▶ _Problem requirements_: The answer must consist solely of the lines from the line with "You are a computer-use agent." to the end of the data below, transcribed exactly and with no pictures.

=-=-=-=-=

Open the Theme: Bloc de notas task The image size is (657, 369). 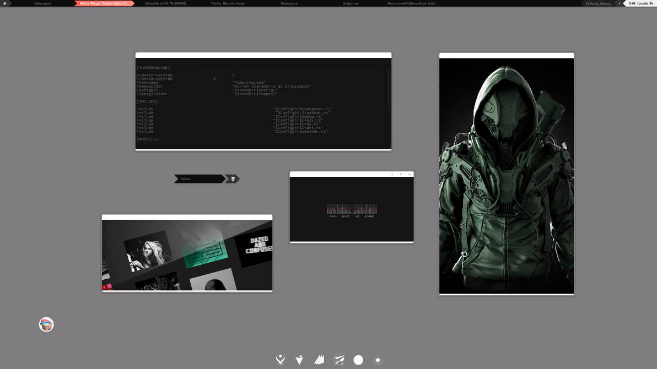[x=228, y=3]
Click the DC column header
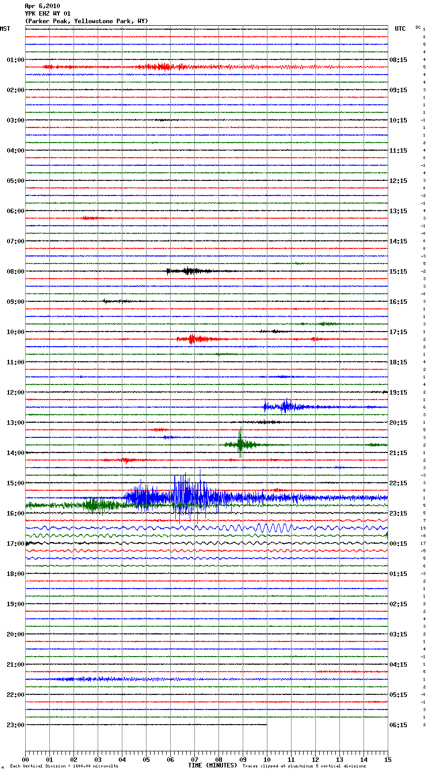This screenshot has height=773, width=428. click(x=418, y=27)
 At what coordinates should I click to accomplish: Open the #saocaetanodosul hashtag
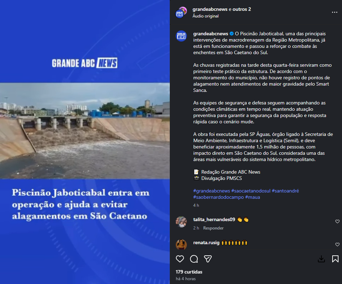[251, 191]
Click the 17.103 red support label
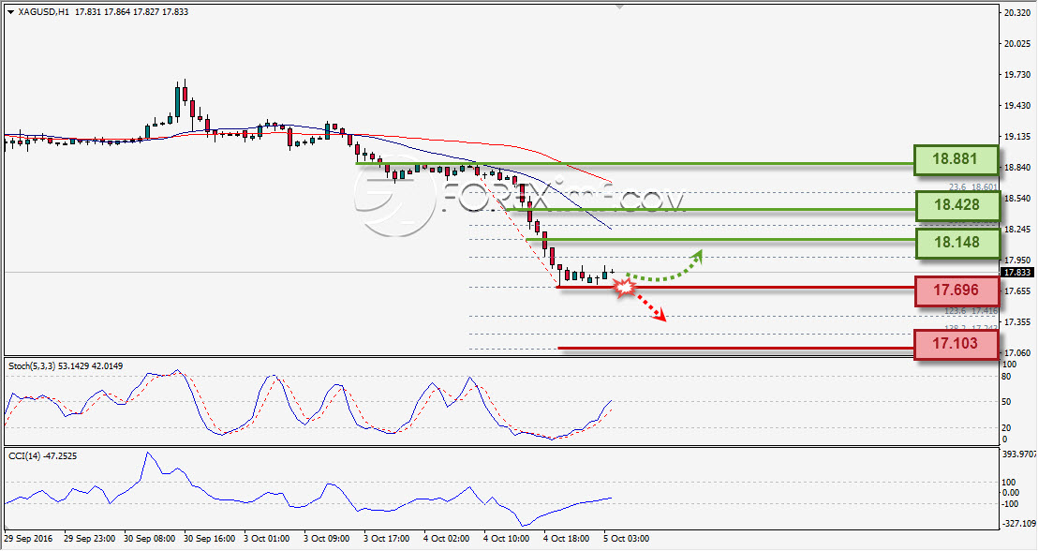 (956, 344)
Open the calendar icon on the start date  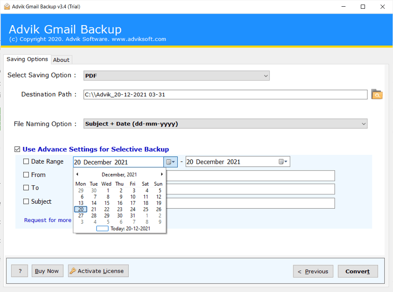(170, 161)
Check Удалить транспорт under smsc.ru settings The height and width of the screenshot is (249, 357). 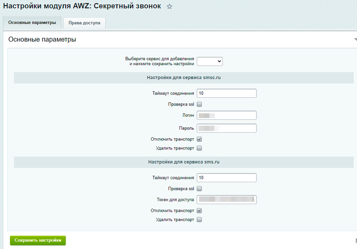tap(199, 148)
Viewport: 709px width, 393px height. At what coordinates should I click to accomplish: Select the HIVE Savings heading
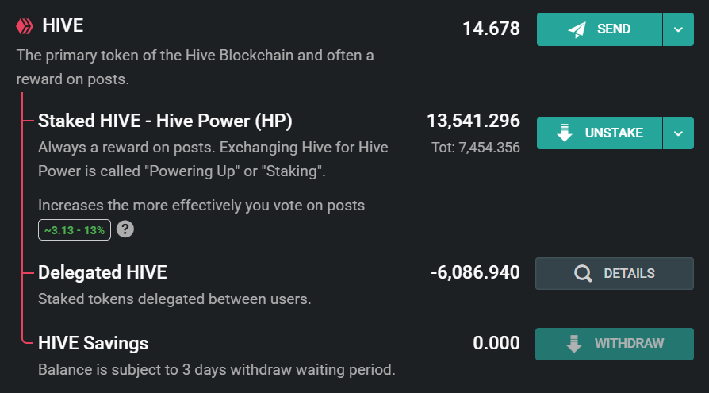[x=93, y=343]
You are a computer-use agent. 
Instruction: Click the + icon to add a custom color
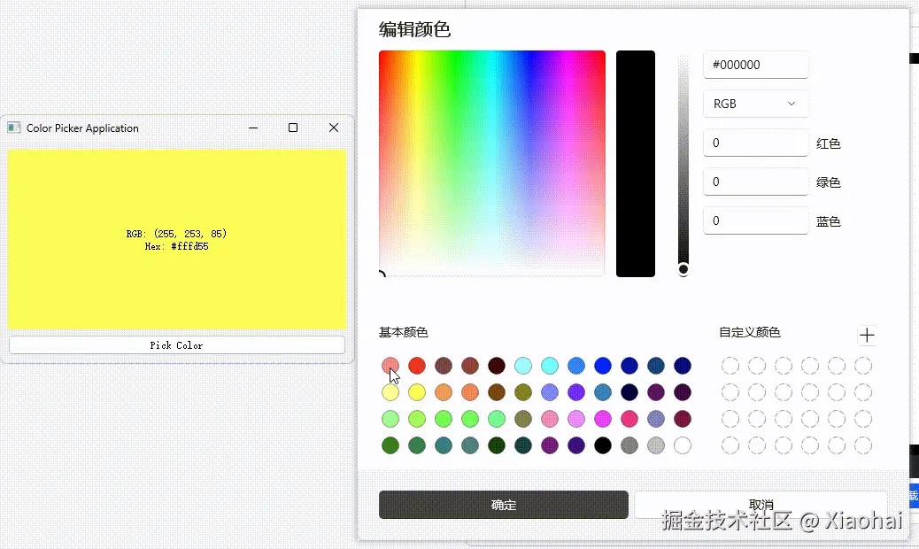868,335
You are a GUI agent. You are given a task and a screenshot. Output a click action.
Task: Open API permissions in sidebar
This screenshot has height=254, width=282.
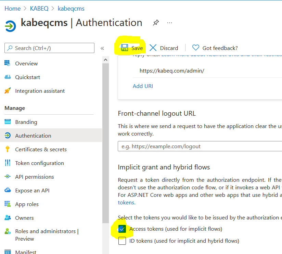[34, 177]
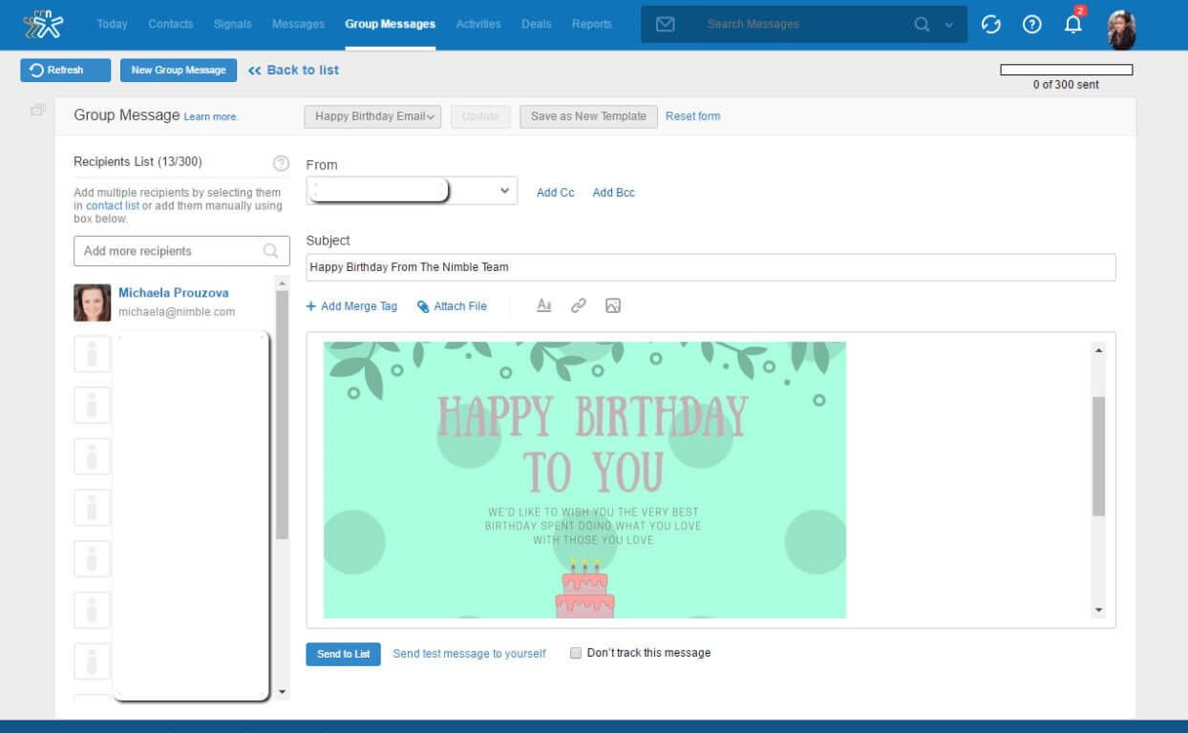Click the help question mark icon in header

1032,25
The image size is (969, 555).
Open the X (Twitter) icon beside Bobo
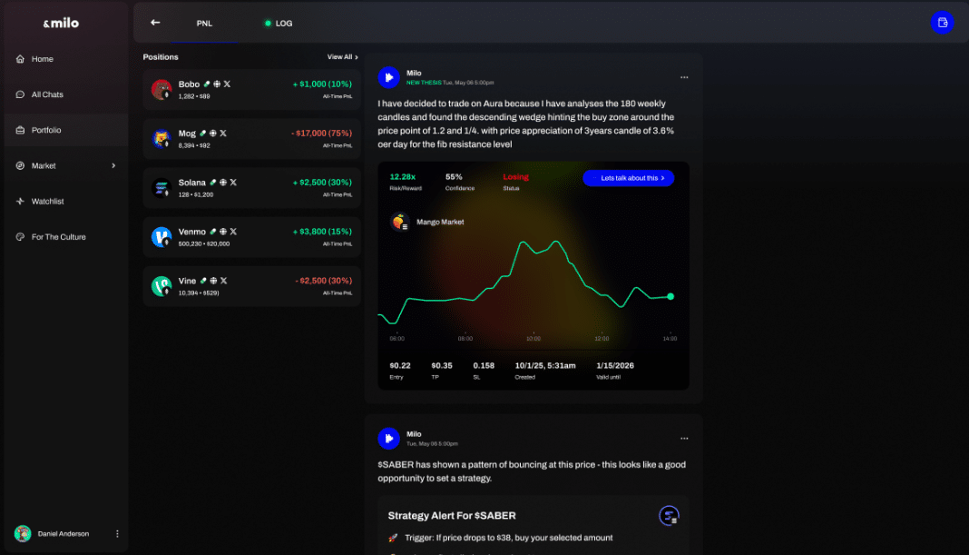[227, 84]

=-=-=-=-=

▶ _Final answer_:
You are a computer-use agent. 
Instruction: Click the + icon to add a custom color
868,335
You are a GUI agent. You are given a task and a screenshot. Output a click action.
Task: Open API permissions in sidebar
This screenshot has height=254, width=282.
[34, 177]
Click the help question mark icon in header

1032,25
The image size is (969, 555).
Open the X (Twitter) icon beside Bobo
[227, 84]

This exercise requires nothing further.